Michael Bennett broke into a wide smile. Yes, perceptions can be a funny thing, especially when you're the wide receiver teammates call "White Lightning."
"I already know what you're going to say," the redshirt freshman laughed. "Being recruited, it was unbelievable. You go to those camps and nobody really respects you. But as soon as you make a couple of catches, people start respecting you."
Bennett hasn't really had that problem since stepping on the field with the Bulldogs last year.
Although his time was spent predominately as a member of the scout team, Bennett was apparently good enough to open some eyes.
When A.J. Green and Tavarres King were recently asked what of Georgia's young receivers have been the most impressive, Bennett's was the first name mentioned.
"It's really flattering, to impress a guy like that," Bennett said of Green. "Watching him in Pro Day, how he runs his routes - it really means a lot to hear him say that, hopefully I can back it up."
Bennett joked that he still gets his share of ribbing from time to time.
"When I step on the field, 'Ah, it's the White Boy, another (Kris) Durham,'" Bennett smiled. "I'm like why do I have to be the White Boy? Can't you compare me to somebody else? But it's all good."
Quarterback Aaron Murray says Bennett can be "pretty good," too.
Having worked with the Alpharetta native now for just over a year, Murray believes Bennett can be a reliable part of the Bulldogs' receiving corps.
"He runs great routes. He's really done a tremendous job of getting open and doing what Coach (Tony) Ball tells him to do," Murray said. "He's really a student of the game. He really listens to all the little tips that Coach Ball gives him. You can see it on the field, he's getting open and making plays, plus he has some of the best hands on the team, I think. You throw it out there and he's going to make the plays. When he gets his shot, I think he's going to surprise a lot of people."
Bennett hopes his time is now.
With Green and Durham having moved on, Bennett is one of a handful of young receivers looking to use the spring as their springboard to playing time in the fall.
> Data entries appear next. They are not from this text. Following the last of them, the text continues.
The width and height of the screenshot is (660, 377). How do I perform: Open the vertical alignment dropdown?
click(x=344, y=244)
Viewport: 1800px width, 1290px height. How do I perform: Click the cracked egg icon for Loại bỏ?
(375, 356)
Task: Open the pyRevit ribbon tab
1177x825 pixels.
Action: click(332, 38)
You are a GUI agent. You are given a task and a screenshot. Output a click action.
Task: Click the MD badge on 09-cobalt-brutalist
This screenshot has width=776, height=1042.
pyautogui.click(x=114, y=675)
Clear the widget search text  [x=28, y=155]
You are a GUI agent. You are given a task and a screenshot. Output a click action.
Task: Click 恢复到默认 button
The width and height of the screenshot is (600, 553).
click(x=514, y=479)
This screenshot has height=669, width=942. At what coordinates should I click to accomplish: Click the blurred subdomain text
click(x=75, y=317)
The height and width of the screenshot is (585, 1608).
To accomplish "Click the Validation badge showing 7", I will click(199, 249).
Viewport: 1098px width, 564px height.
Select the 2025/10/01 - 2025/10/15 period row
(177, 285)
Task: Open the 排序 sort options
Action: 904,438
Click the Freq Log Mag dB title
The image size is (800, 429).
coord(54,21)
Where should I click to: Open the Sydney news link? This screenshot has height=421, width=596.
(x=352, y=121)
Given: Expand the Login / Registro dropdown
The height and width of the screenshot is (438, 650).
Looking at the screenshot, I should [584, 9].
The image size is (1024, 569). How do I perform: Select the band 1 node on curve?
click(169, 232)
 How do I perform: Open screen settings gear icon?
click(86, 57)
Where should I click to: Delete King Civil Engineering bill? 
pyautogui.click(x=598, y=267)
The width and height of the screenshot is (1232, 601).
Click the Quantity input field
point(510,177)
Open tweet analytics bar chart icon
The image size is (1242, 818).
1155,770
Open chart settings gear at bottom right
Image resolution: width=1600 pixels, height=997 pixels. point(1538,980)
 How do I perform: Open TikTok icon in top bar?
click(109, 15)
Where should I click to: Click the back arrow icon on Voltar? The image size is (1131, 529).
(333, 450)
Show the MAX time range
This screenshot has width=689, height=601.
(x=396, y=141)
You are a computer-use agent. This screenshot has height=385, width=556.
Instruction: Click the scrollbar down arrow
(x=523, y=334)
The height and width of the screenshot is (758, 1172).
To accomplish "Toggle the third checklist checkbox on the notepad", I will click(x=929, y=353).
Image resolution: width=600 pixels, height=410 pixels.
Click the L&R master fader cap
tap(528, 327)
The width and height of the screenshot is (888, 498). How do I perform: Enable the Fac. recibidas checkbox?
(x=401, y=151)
"I'm going to be ready for that. I've been working hard in the weight room, putting in the extra time," Bennett said. "It's up to me to step up for the occasion."
Bennett said he's already put in the time in the weight room to give himself the best chance he can. He's recently added 10 pounds of muscle, pushing his weight to 210 pounds.
Credit the winter workout program installed by strength and conditioning coach Joe Tereshinski for that.
Bennett said he's never been through anything like it in his life.
"No, no, absolutely not. The way he runs us, it's two hours of hell to tell you the truth. It's what we needed," Bennett said. "The lifting is high-tempo; you're getting cardio while you're lifting because you're running from place to place."
While Bennett believes the hard work in the weight-room will be worth-while, he knows what he does on the practice field during the rest of spring drills will likely determine his playing time come fall.
Impressing Ball - a man who doesn't impress easy - is now Bennett's primary focus.
"The next few weeks and that spring game (April 16), it's going to be important that I show Coach Ball what I can do," Bennett said. "He's a perfectionist, I'll just say that. He doesn't really dish out compliments, but that's fine."
Bennett laughed again when asked if Ball ever offered a kind word.
"He smiled at me one time - that felt pretty good," Bennett said. "Hopefully, I can get him to do that a few more times."